ASSIGNMENT:
Copy out all of the entries below without any change.

ENTRIES SUPPLIED:
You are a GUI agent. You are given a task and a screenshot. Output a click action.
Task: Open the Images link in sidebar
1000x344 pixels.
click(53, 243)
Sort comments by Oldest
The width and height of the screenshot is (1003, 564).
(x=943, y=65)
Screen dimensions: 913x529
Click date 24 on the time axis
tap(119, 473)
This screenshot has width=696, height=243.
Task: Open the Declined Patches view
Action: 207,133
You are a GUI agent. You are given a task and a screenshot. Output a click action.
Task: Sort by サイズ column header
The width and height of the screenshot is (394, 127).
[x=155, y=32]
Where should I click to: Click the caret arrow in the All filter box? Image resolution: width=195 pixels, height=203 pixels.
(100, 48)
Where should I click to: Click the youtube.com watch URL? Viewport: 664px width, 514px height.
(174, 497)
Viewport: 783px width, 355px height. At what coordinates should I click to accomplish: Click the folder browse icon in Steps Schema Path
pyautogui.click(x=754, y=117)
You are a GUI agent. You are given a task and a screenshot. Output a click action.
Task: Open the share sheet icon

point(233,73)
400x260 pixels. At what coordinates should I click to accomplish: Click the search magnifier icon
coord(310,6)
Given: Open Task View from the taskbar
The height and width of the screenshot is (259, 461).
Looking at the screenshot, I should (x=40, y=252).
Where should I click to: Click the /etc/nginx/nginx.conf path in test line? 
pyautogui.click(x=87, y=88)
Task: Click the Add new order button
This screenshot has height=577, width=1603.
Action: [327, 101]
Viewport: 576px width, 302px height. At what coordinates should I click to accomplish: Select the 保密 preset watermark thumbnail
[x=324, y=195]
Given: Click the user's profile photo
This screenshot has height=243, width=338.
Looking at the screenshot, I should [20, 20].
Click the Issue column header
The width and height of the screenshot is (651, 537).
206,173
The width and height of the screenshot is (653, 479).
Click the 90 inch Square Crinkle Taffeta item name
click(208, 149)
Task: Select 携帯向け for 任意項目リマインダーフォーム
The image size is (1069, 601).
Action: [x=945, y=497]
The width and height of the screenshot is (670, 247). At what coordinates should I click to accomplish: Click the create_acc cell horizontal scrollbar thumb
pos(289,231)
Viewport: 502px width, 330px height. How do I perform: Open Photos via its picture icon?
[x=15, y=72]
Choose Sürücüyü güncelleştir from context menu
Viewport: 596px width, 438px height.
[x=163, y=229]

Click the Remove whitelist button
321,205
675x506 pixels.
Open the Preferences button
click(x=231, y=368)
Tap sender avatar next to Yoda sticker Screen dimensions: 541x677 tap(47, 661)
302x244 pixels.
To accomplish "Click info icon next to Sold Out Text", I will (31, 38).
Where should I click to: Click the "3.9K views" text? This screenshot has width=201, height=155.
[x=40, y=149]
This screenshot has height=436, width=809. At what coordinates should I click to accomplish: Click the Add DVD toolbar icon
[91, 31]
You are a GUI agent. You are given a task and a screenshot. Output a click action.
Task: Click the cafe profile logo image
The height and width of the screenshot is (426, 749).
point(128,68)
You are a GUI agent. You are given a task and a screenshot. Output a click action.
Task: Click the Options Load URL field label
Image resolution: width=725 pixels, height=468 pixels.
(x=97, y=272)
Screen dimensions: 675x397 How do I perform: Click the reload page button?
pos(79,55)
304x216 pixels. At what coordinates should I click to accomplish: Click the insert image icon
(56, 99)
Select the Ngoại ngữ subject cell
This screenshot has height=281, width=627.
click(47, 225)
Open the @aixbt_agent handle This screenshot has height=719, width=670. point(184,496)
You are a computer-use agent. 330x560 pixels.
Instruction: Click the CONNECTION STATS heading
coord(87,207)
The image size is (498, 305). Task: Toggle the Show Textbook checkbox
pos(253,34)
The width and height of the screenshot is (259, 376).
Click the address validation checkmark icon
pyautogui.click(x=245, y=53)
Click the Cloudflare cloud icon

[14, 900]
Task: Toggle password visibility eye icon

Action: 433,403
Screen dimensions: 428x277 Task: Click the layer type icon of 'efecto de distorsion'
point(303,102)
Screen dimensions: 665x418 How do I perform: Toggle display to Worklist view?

RESULT OF THIS TASK:
You are a GUI agent. You are given a task and a screenshot. Output a click action.
Task: Open the Images link in sidebar
1000x344 pixels.
click(53, 243)
Sort comments by Oldest
The width and height of the screenshot is (1003, 564).
(x=943, y=65)
Screen dimensions: 913x529
Click date 24 on the time axis
tap(119, 473)
This screenshot has width=696, height=243.
Task: Open the Declined Patches view
Action: 207,133
You are a GUI agent. You are given a task and a screenshot. Output a click action.
Task: Sort by サイズ column header
The width and height of the screenshot is (394, 127).
[x=155, y=32]
Where should I click to: Click the caret arrow in the All filter box? Image resolution: width=195 pixels, height=203 pixels.
(100, 48)
Where should I click to: Click the youtube.com watch URL? Viewport: 664px width, 514px height.
(174, 497)
Viewport: 783px width, 355px height. At what coordinates should I click to accomplish: Click the folder browse icon in Steps Schema Path
pyautogui.click(x=754, y=117)
You are a GUI agent. You are given a task and a screenshot. Output a click action.
Task: Open the share sheet icon

point(233,73)
400x260 pixels. At what coordinates should I click to accomplish: Click the search magnifier icon
coord(310,6)
Given: Open Task View from the taskbar
The height and width of the screenshot is (259, 461).
Looking at the screenshot, I should (x=40, y=252).
Where should I click to: Click the /etc/nginx/nginx.conf path in test line? 
pyautogui.click(x=87, y=88)
Task: Click the Add new order button
This screenshot has height=577, width=1603.
Action: [327, 101]
Viewport: 576px width, 302px height. At what coordinates should I click to accomplish: Select the 保密 preset watermark thumbnail
[x=324, y=195]
Given: Click the user's profile photo
This screenshot has height=243, width=338.
Looking at the screenshot, I should [20, 20].
Click the Issue column header
The width and height of the screenshot is (651, 537).
206,173
The width and height of the screenshot is (653, 479).
Click the 90 inch Square Crinkle Taffeta item name
click(208, 149)
Task: Select 携帯向け for 任意項目リマインダーフォーム
The image size is (1069, 601).
Action: [x=945, y=497]
The width and height of the screenshot is (670, 247). At what coordinates should I click to accomplish: Click the create_acc cell horizontal scrollbar thumb
pos(289,231)
Viewport: 502px width, 330px height. How do I perform: Open Photos via its picture icon?
[x=15, y=72]
Choose Sürücüyü güncelleştir from context menu
Viewport: 596px width, 438px height.
[x=163, y=229]

Click the Remove whitelist button
321,205
675x506 pixels.
Open the Preferences button
click(x=231, y=368)
Tap sender avatar next to Yoda sticker Screen dimensions: 541x677 tap(47, 661)
302x244 pixels.
To accomplish "Click info icon next to Sold Out Text", I will (31, 38).
Where should I click to: Click the "3.9K views" text? This screenshot has width=201, height=155.
[x=40, y=149]
This screenshot has height=436, width=809. At what coordinates should I click to accomplish: Click the Add DVD toolbar icon
[91, 31]
You are a GUI agent. You are given a task and a screenshot. Output a click action.
Task: Click the cafe profile logo image
The height and width of the screenshot is (426, 749).
point(128,68)
You are a GUI agent. You are given a task and a screenshot. Output a click action.
Task: Click the Options Load URL field label
Image resolution: width=725 pixels, height=468 pixels.
(x=97, y=272)
Screen dimensions: 675x397 How do I perform: Click the reload page button?
pos(79,55)
304x216 pixels. At what coordinates should I click to accomplish: Click the insert image icon
(56, 99)
Select the Ngoại ngữ subject cell
This screenshot has height=281, width=627.
click(47, 225)
Open the @aixbt_agent handle This screenshot has height=719, width=670. point(184,496)
You are a computer-use agent. 330x560 pixels.
Instruction: Click the CONNECTION STATS heading
coord(87,207)
The image size is (498, 305). Task: Toggle the Show Textbook checkbox
pos(253,34)
The width and height of the screenshot is (259, 376).
Click the address validation checkmark icon
pyautogui.click(x=245, y=53)
Click the Cloudflare cloud icon

[14, 900]
Task: Toggle password visibility eye icon

Action: 433,403
Screen dimensions: 428x277 Task: Click the layer type icon of 'efecto de distorsion'
point(303,102)
Screen dimensions: 665x418 How do I perform: Toggle display to Worklist view?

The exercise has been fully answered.